▶ RECORD SET
# # # # #

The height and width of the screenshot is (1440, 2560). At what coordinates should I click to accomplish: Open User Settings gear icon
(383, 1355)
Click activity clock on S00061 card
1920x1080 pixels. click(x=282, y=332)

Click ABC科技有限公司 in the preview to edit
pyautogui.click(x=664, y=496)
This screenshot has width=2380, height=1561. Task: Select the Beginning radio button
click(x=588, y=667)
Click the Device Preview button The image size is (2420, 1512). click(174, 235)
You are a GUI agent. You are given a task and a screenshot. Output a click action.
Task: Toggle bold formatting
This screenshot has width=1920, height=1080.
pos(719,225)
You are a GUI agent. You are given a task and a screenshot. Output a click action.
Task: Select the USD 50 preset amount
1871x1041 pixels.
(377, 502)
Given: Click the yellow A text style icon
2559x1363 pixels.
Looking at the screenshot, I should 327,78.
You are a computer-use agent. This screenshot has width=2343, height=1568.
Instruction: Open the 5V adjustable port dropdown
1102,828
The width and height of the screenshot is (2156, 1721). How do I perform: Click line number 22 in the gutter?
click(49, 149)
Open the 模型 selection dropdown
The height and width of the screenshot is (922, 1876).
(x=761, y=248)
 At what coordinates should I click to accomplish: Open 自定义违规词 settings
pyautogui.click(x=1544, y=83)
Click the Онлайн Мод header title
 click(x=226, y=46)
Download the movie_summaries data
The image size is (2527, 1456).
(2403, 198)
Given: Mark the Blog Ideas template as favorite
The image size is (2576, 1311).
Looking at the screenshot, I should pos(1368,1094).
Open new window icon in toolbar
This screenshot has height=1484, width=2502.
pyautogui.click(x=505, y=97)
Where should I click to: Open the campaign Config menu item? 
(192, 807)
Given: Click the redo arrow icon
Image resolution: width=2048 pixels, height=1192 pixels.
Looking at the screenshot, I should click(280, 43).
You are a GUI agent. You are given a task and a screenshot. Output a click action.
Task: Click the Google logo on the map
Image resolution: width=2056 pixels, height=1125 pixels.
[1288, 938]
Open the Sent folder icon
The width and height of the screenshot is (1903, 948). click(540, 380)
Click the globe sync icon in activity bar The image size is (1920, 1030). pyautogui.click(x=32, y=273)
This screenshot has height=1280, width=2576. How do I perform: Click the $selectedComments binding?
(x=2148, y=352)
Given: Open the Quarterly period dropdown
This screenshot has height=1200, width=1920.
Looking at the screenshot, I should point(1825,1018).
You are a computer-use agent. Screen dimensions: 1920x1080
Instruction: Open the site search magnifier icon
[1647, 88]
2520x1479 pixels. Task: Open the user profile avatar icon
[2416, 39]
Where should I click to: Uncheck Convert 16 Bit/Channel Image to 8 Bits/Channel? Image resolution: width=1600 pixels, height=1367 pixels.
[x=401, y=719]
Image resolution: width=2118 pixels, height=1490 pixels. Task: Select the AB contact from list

# # # # #

Search the entries for the word "computer", then list each line that holds it.

You are a computer-use agent. This screenshot has width=2343, height=1568.
You are a computer-use agent. Screen dimensions: 1920x1080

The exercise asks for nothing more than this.